▶ **Given problem**: Copy the lines below exactly as they appear, all of them, leaving out the pictures.

▶ **Input for this task**:

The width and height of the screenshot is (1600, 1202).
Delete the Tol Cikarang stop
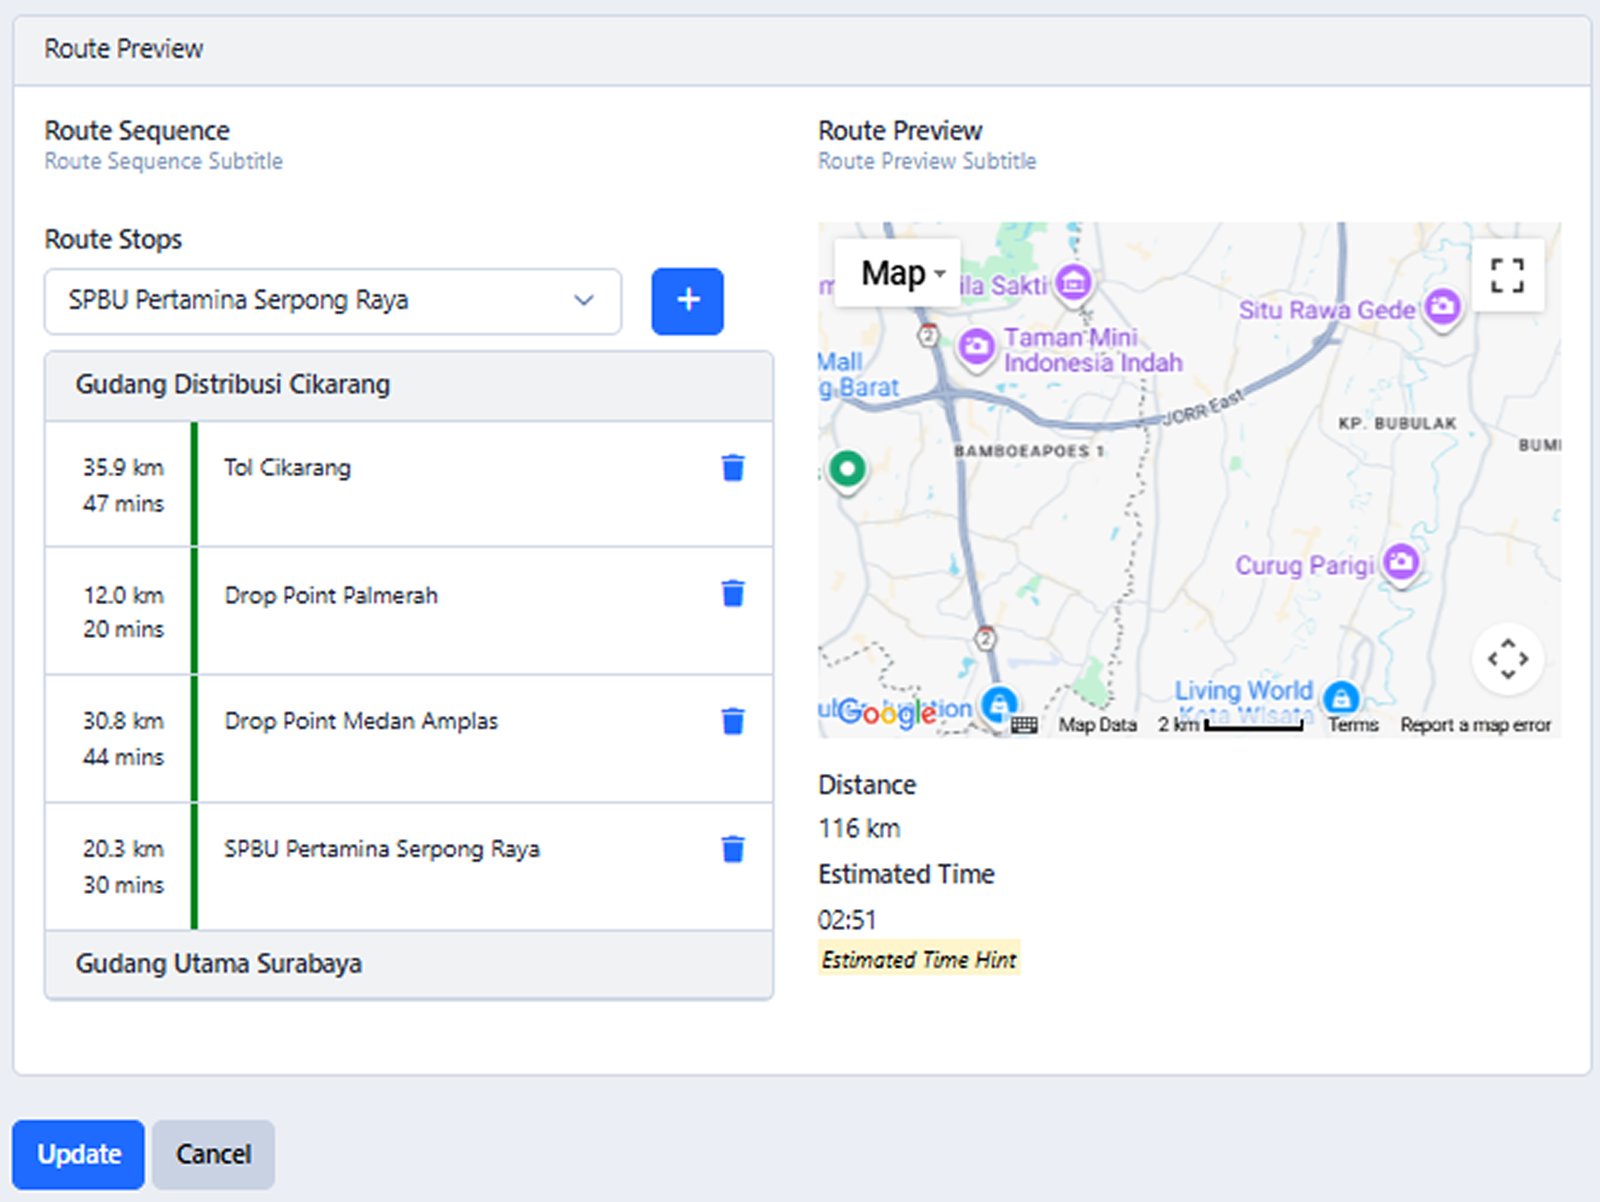pos(733,468)
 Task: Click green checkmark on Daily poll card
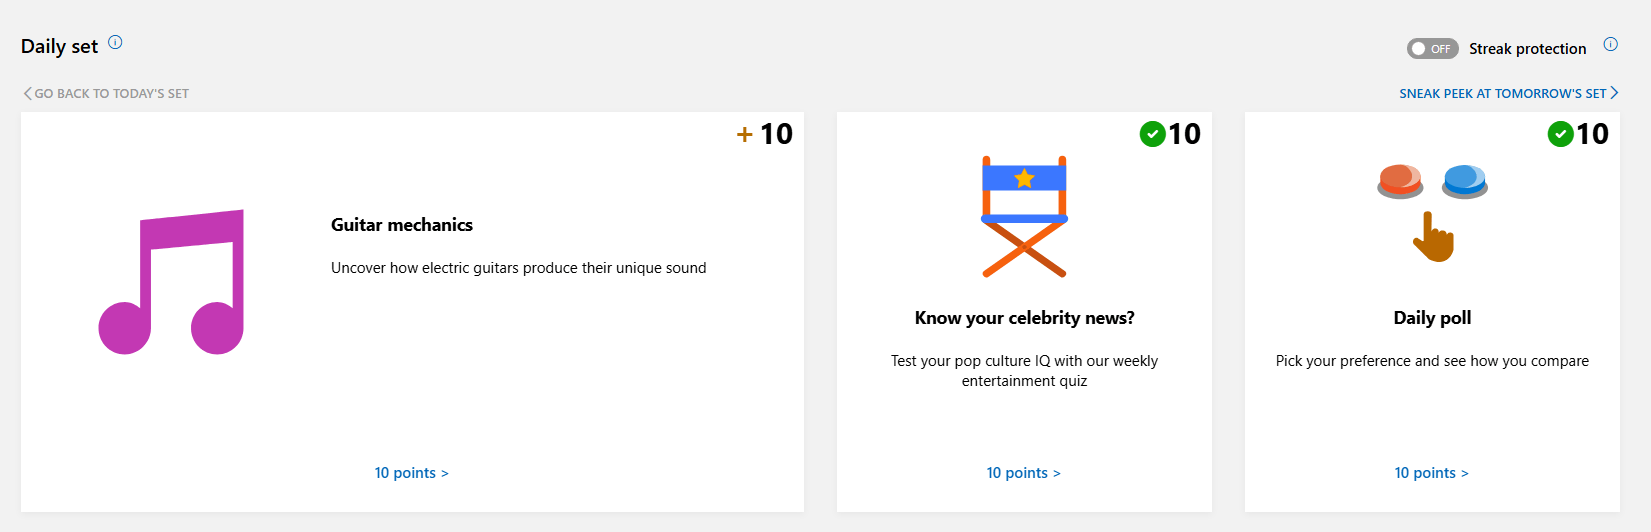[x=1560, y=134]
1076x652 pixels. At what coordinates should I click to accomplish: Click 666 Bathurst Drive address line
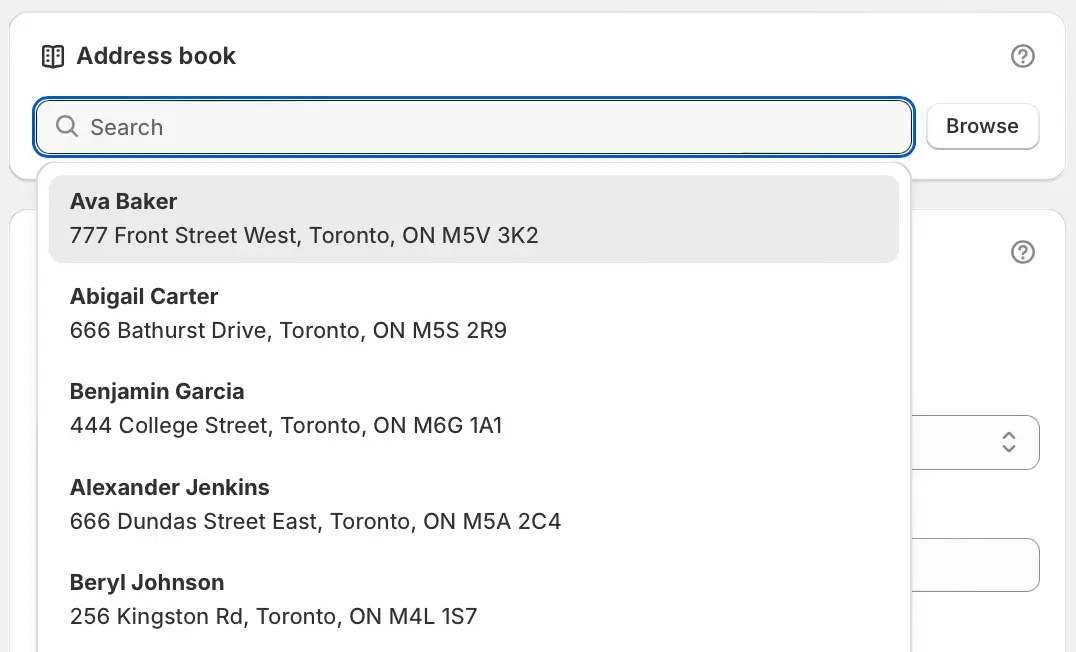coord(288,331)
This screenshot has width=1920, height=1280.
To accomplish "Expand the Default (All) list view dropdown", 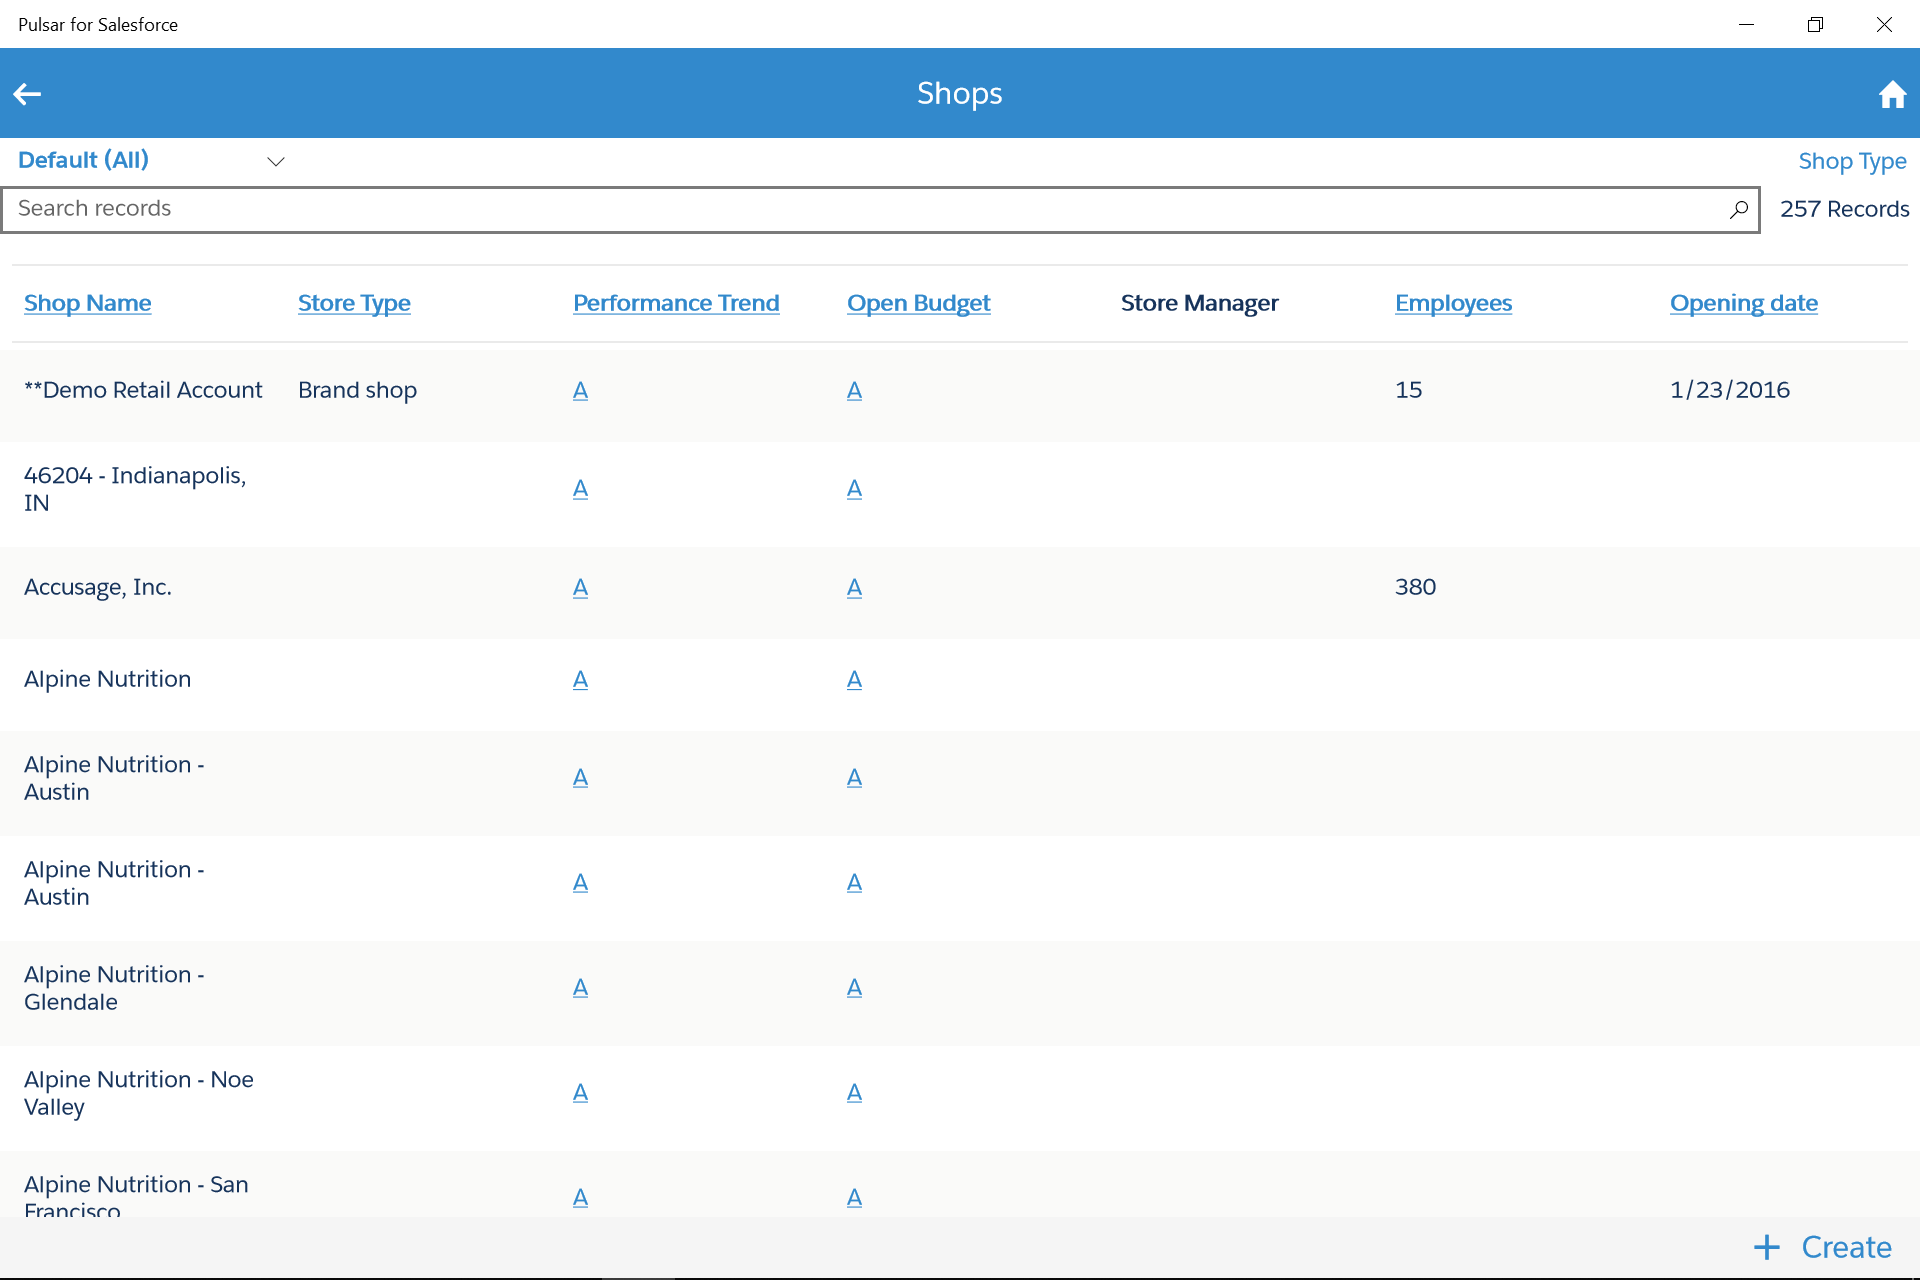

▶ **Result for this task**:
The width and height of the screenshot is (1600, 1202).
Delete the Tol Cikarang stop
pos(733,468)
 Task: Click green checkmark on Daily poll card
[x=1560, y=134]
1076x652 pixels. At what coordinates should I click to accomplish: Click 666 Bathurst Drive address line
coord(288,331)
This screenshot has width=1920, height=1280.
To accomplish "Expand the Default (All) list view dropdown", 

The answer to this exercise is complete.